Boutros, the chief executive officer of the American Security Project, told me that he believes there is still a need for US troops in the South China Sea, but also a strong need to maintain the US’s presence in East Asian regions.
In recent years, US bases have been built in the Philippines, Taiwan, and Vietnam.
“What’s needed is to have a US presence on a scale that is sustainable and doesn’t depend on China,” Boutros said.
“If the US is in South China, it’s not going to have the kind of footprint that China wants.
It will have a footprint that will be in China’s interests.”
Boulson echoed that sentiment.
“I think that’s one of the reasons why the United States is a relatively small presence in Southeast Asia, and I think the US needs to be more focused on Southeast Asia than it is,” he said.

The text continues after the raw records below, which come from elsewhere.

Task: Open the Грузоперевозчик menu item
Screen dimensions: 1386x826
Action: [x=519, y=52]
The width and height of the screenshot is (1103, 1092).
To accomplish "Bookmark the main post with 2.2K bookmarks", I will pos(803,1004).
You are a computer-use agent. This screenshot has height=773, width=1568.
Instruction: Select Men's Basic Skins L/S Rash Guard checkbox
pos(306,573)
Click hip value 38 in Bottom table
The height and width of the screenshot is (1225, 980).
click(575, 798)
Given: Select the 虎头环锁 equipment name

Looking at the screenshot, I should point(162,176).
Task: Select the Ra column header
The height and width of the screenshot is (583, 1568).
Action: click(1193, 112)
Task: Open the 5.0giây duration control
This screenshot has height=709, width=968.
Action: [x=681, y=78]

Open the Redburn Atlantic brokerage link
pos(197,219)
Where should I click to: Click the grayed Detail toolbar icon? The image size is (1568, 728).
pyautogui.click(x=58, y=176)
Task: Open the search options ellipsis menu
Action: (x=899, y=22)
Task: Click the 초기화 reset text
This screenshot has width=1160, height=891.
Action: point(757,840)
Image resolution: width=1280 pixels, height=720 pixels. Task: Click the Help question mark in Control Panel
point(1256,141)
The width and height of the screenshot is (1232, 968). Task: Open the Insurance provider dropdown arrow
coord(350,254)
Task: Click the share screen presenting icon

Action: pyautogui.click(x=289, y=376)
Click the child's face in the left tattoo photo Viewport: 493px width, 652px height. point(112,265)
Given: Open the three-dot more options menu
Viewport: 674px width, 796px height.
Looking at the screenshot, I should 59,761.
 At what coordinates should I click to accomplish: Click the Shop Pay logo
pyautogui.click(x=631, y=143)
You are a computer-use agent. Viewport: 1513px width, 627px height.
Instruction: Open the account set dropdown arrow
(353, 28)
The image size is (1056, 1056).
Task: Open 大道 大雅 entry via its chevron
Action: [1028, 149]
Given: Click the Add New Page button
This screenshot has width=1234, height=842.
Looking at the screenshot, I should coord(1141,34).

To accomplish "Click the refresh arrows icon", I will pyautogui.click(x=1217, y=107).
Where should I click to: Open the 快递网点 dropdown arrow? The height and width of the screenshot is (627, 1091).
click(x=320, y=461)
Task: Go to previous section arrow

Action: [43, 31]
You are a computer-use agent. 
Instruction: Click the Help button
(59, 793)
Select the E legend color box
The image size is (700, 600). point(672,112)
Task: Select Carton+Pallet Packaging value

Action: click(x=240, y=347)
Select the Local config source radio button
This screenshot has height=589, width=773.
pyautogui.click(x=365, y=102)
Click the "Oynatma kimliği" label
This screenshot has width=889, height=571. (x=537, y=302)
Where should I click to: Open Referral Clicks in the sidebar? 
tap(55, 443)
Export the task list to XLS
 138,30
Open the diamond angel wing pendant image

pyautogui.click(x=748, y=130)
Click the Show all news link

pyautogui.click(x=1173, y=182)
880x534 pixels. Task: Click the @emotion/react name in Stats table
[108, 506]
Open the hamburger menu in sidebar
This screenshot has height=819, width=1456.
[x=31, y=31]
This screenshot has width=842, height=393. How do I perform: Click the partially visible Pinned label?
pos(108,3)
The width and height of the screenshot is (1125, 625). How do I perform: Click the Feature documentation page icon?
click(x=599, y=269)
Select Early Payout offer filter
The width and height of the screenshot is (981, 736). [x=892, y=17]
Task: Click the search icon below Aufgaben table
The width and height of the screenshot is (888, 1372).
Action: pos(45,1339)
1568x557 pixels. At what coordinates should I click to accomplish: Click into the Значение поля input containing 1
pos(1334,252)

In the meantime, Bouyer told me the United Kingdom is still planning to rearm and deploy to the region with a similar level of military support to that deployed by the US and its allies in the Pacific.
“We have a pretty good picture of what’s going on in the East China Sea and what’s happening in the Paracel Islands and in waters off South Korea,” Bouyer said.
He said the United Nations Security Council should “hold a new debate about the extent to which the United states is a security force in the 21st century, and should reconsider how that role is defined in the global security order.”
Bouyer noted that the US has not provided much detail about its plans for the region for the foreseeable future, and that the country does not have an official strategy to support its military presence.
But he said it is clear that the United, for now, has no plans to leave its base in Hawaii.
In a speech last month to the American Enterprise Institute, former US Secretary of Defense Chuck Hagel called on Congress to act to protect US troops stationed in the islands, as well as to ensure that the bases are not used to prop up China’s influence in the world.
“At a time when we have seen an erosion of our alliances, of our allies’ security and the security of our friends, it is time to stand up for our troops,” Hagel said.